Begin Input material

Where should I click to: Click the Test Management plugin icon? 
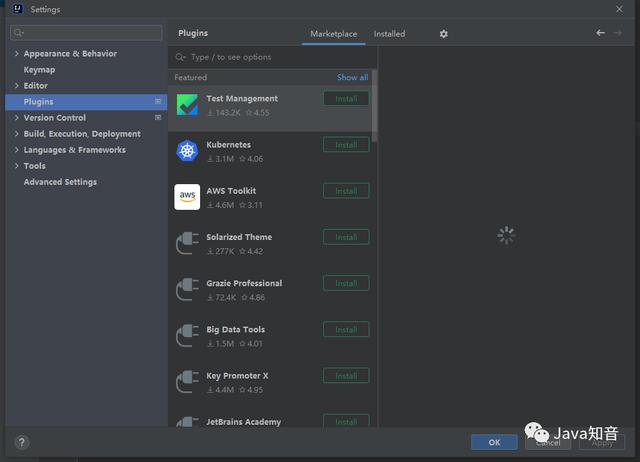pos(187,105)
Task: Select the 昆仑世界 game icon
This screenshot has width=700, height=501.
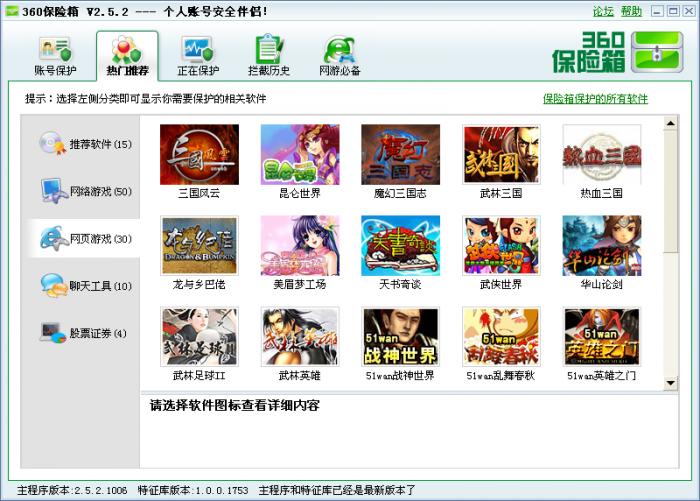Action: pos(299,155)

End Input material
Begin Input material

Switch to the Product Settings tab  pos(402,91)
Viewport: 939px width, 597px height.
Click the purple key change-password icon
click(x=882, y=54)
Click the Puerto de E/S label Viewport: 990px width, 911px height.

End Input material
Begin Input material

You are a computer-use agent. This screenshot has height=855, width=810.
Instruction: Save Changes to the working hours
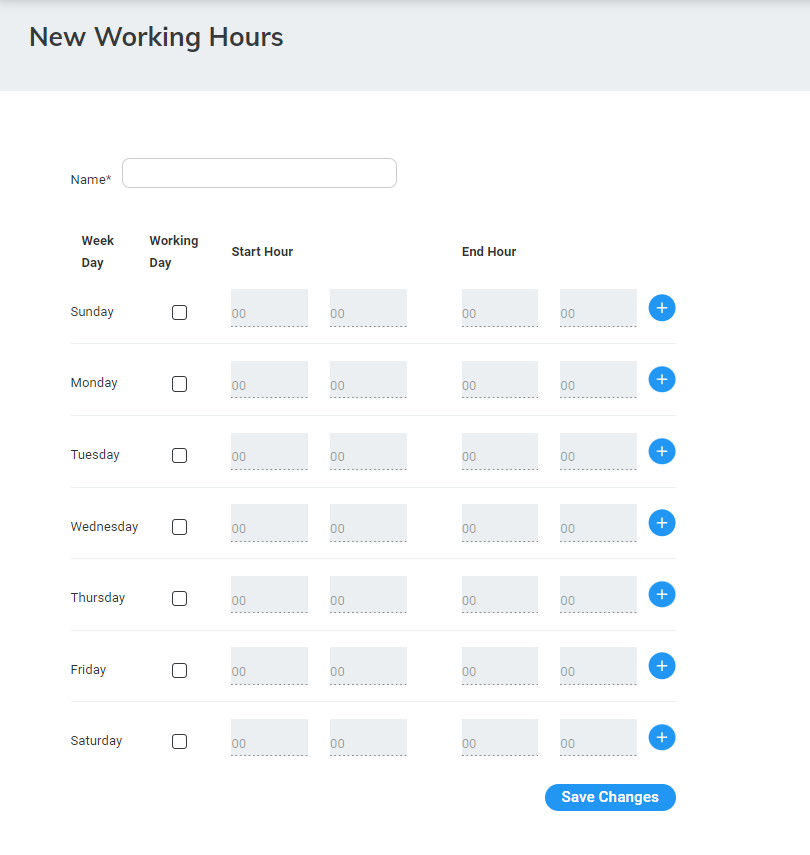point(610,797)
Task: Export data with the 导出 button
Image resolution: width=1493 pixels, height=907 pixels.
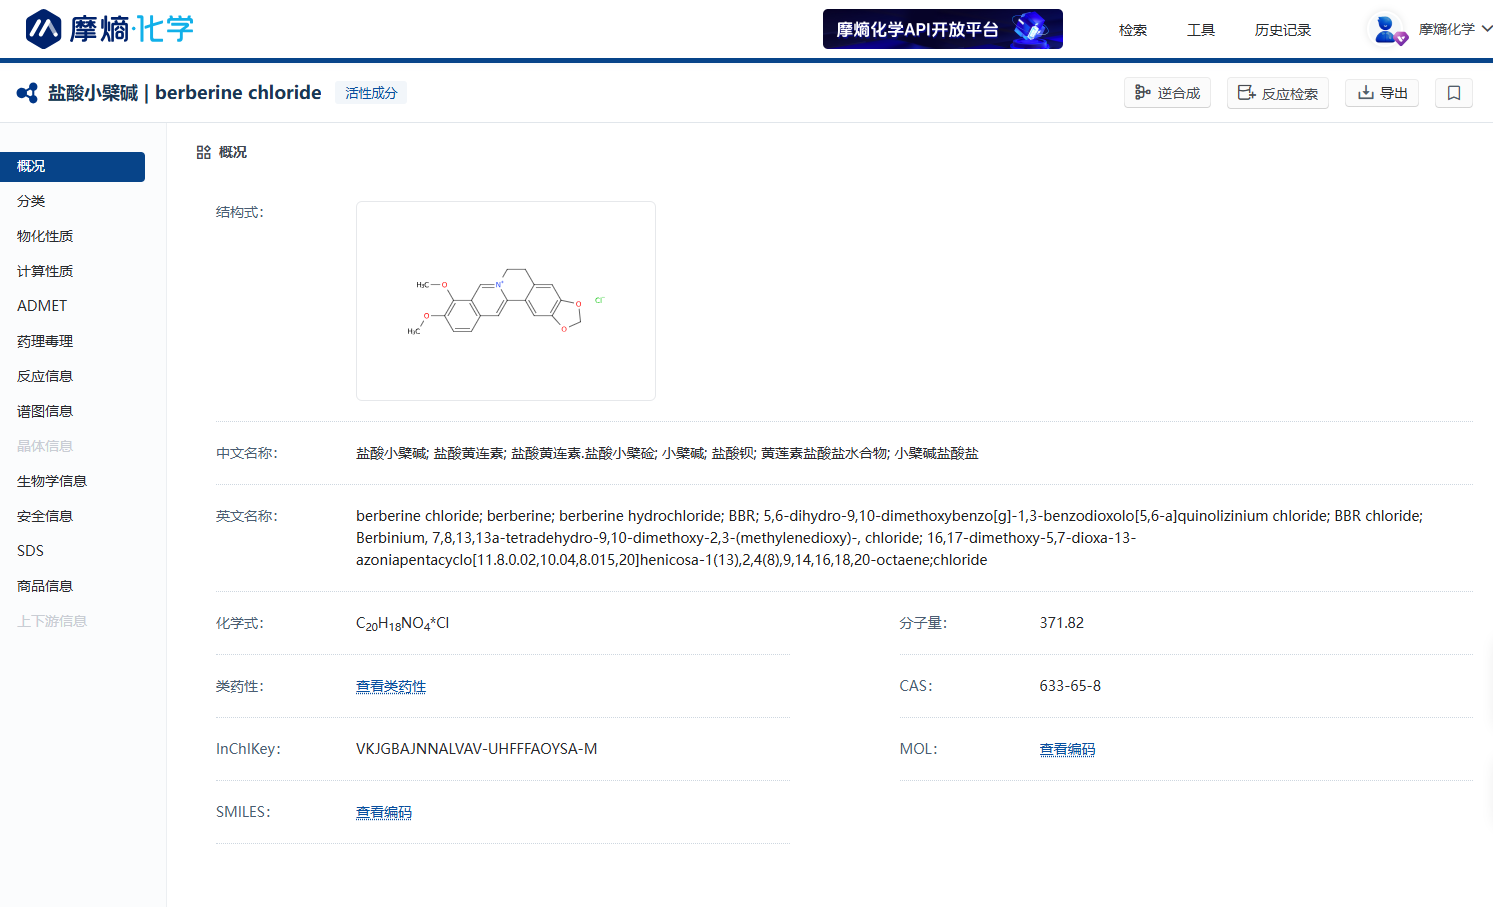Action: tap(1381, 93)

End Input material

• Problem description: Revise the items starting at the line that contains "You are a computer-use" and ending after the line that contains "Action: tap(1381, 93)", replacing "working hours" with "business hours" and leaving everything else unchanged. Omit the pictures from the answer.

• Correct response:
You are a computer-use agent. This screenshot has height=855, width=810.
Instruction: Save Changes to the business hours
point(610,797)
Task: Export data with the 导出 button
Image resolution: width=1493 pixels, height=907 pixels.
Action: tap(1381, 93)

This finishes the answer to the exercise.